Over the 18 months that followed, Russia’s troll factories and its military intelligence service put a sustained effort into discrediting the movement by circulating damning, often fabricated narratives around Ms. Sarsour, whose activism made her a lightning rod for Mr. Trump’s base and also for some of his most ardent opposition.
One might think it was Sarsour herself who was responsible for the belief she was antisemitic based on her own words and associations with individuals such as Louis Farrakhan. Obviously, this is not so. It’s all because Sarsour wears a hijab. And Trump, of course.
Linda Sarsour awoke on Jan. 23, 2017, logged onto the internet, and felt sick.
The weekend before, she had stood in Washington at the head of the Women’s March, a mobilization against President Donald J. Trump that surpassed all expectations. Crowds had begun forming before dawn, and by the time she climbed up onto the stage, they extended farther than the eye could see.
More than four million people around the United States had taken part, experts later estimated, placing it among the largest single-day protests in the nation’s history.
One can hear the protagonist in most every Scooby Doo cartoon crying out that he would have gotten away with it were it not for that meddling #OrangeManBad … er, meddling Russians. How do these people get through the day without their minimum TDS requirement? But I digress.
Given how, during the 2020 campaign, the Biden camp first distanced itself from, then immediately pivoted toward apologizing to, Sarsour, it comes as no surprise that the NYT would attempt playing the RussiaRussiaRussia card in an effort to at least partially rehabilitate her. That, and the Times’ own antisemitic problems.
Freelance journalist John-Paul Pagano described Sarsour’s problem — or, perhaps more accurately said, the problem with Sarsour — in a 2018 story for The Atlantic.
A year ago, the Women’s March punctuated Trump’s inauguration with what was likely the largest single-day mass demonstration in American history. Today, it finds itself embroiled in an unexpected controversy after the initial refusal of several of its leaders to distance themselves from one of America’s leading anti-Semites, the Nation of Islam’s Louis Farrakhan. It’s a conflict that stems from the long, entangled history between black and Jewish communities in the United States, in which friendship and friction are giving way to struggle over the dimensions of peoplehood.
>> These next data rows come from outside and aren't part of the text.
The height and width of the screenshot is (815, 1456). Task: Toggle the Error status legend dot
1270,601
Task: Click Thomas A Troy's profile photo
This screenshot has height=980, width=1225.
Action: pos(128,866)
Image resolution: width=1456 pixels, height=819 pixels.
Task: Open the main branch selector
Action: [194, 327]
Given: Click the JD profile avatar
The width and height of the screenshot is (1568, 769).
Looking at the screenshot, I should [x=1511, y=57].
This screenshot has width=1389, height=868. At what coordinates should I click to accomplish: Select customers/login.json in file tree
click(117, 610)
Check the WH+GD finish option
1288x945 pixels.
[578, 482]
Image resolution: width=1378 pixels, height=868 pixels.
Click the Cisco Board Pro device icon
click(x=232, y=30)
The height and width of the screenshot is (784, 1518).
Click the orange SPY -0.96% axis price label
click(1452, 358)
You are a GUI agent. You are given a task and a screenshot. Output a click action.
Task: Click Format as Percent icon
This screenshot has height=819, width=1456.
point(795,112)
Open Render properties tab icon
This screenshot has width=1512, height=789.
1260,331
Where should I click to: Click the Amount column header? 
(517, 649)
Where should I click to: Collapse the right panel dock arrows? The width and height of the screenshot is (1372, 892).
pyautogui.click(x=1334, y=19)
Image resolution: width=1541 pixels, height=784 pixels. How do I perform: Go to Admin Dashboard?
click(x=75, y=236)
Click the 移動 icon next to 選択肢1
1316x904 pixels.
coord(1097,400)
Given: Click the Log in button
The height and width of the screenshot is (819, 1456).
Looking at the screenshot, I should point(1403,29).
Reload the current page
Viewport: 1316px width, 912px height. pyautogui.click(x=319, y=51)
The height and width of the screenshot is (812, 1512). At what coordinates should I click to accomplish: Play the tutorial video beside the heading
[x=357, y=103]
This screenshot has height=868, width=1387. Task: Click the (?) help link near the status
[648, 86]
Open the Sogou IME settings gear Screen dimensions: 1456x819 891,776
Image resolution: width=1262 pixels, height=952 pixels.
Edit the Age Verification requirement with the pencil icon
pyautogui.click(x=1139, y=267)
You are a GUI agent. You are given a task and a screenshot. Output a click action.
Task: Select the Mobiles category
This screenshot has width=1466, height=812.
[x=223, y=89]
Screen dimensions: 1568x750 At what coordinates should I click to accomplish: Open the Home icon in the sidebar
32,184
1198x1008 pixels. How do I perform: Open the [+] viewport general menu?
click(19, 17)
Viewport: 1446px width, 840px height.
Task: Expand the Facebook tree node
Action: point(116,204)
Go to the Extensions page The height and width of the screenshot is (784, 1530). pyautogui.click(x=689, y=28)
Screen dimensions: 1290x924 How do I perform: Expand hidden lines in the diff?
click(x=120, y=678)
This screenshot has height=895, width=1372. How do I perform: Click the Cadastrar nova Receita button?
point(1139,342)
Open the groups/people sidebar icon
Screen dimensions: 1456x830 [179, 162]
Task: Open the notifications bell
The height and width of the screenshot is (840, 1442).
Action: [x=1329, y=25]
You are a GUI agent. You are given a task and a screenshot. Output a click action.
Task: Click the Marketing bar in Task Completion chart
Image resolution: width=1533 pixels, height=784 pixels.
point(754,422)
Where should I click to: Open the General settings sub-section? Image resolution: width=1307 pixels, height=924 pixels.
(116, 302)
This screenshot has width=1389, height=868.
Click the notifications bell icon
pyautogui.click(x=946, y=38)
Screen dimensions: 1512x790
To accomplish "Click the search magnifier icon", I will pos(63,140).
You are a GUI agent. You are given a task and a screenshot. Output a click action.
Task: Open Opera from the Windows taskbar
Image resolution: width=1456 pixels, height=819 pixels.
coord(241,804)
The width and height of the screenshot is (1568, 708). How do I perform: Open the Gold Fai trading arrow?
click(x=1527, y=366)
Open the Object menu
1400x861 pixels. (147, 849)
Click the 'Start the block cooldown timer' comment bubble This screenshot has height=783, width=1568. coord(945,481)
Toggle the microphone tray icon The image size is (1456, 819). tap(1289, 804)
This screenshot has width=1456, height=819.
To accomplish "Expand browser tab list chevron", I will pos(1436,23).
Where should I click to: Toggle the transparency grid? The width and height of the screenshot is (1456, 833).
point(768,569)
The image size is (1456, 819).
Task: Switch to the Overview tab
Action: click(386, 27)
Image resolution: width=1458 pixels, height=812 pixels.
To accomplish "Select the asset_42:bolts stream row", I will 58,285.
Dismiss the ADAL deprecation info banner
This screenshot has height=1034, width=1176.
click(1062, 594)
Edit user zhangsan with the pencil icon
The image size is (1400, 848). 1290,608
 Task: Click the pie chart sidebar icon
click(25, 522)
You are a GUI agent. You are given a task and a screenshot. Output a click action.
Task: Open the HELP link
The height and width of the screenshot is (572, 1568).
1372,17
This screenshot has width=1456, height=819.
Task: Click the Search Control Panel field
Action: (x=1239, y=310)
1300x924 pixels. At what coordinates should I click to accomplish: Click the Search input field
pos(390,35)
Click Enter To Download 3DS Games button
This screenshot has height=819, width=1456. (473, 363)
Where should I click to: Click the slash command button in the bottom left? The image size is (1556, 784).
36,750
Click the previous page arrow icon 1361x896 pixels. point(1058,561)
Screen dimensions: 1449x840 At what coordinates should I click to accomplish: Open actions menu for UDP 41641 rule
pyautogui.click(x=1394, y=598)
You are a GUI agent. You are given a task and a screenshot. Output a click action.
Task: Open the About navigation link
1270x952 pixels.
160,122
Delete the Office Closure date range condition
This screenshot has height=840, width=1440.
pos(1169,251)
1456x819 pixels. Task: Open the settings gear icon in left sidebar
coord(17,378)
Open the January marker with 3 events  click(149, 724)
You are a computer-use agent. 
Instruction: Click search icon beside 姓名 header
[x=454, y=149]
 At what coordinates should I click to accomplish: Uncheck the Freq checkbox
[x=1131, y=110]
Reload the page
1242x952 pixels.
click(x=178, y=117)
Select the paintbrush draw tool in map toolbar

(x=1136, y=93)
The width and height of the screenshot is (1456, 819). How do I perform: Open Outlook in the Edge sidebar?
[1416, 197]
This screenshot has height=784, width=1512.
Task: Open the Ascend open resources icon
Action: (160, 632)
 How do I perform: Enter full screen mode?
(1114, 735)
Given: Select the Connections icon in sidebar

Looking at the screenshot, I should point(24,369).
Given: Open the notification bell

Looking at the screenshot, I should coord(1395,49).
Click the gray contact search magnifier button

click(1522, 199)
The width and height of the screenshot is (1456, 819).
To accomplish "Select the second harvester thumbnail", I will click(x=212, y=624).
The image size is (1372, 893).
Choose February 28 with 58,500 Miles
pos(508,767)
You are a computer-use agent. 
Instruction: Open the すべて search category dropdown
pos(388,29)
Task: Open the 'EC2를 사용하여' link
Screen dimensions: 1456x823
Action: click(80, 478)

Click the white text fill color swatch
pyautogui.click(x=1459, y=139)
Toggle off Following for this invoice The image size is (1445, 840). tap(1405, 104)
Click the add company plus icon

It also reveals anti-Semitism as a crucial blind spot of contemporary left-wing activism.
By skimming over Sarsour’s antisemitic words and actions while portraying her as a victim, the NYT’s Ruth Fremson does a tremendous disservice to all parties involved. Except for Sarsour. Is hating Trump such necessary lifeblood for these political vampires they must go to any lengths and polish anyone’s public image who is ostensibly on their side? The answer is yes.
Linda Sarsour is undeserving of anything save exposing the truth about her as framed by her unfiltered, unaltered, unedited words. No amount of whataboutism or blame-shifting can hide the fact she alone is responsible for her pariah status. But hey, nice try, Times.